§ **TASK DETAILS**
Here are some records; copy every line that holds the word "Programmes".

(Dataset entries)
────────
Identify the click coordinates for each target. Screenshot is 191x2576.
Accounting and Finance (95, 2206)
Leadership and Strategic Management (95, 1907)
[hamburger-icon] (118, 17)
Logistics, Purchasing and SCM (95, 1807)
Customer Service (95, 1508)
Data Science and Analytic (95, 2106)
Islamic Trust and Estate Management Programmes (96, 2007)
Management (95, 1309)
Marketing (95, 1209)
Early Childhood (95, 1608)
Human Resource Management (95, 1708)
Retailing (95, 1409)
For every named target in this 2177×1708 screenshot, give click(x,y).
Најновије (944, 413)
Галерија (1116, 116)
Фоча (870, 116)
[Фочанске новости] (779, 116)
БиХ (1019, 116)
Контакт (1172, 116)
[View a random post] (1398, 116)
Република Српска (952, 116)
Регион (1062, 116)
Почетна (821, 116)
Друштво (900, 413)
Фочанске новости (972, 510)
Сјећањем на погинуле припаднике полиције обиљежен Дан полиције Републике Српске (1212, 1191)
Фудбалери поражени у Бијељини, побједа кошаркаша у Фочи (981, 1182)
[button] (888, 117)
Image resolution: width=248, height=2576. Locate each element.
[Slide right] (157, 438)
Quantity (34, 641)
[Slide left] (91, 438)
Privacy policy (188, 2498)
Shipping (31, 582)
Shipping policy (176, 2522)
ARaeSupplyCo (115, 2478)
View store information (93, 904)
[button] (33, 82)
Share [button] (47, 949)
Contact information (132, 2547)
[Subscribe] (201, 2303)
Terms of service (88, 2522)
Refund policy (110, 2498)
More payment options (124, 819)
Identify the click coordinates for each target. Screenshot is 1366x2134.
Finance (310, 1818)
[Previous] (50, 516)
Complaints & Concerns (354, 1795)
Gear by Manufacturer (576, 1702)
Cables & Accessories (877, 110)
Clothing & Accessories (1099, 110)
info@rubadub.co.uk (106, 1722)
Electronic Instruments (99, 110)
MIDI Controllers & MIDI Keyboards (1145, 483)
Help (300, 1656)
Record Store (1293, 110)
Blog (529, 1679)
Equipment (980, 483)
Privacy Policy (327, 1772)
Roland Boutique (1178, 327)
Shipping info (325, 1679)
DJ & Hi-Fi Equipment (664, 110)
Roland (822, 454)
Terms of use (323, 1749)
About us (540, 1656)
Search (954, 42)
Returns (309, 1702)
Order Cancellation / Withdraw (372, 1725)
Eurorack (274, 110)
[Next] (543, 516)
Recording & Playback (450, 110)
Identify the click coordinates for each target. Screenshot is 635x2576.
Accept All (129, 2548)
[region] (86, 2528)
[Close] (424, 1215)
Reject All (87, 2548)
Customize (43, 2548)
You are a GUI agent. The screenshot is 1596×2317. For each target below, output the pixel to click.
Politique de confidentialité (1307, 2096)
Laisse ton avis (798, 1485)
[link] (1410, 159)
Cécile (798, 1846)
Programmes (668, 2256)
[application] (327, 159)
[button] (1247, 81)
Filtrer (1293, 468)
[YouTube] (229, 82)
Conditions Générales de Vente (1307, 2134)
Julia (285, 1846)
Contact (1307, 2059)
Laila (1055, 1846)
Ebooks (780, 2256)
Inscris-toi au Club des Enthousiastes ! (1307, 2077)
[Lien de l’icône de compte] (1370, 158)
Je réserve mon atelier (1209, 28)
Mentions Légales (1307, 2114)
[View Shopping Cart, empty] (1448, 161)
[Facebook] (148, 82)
────────
§ **REPLY TO THE EXERCISE**
Islamic Trust and Estate Management Programmes (96, 2007)
Programmes (668, 2256)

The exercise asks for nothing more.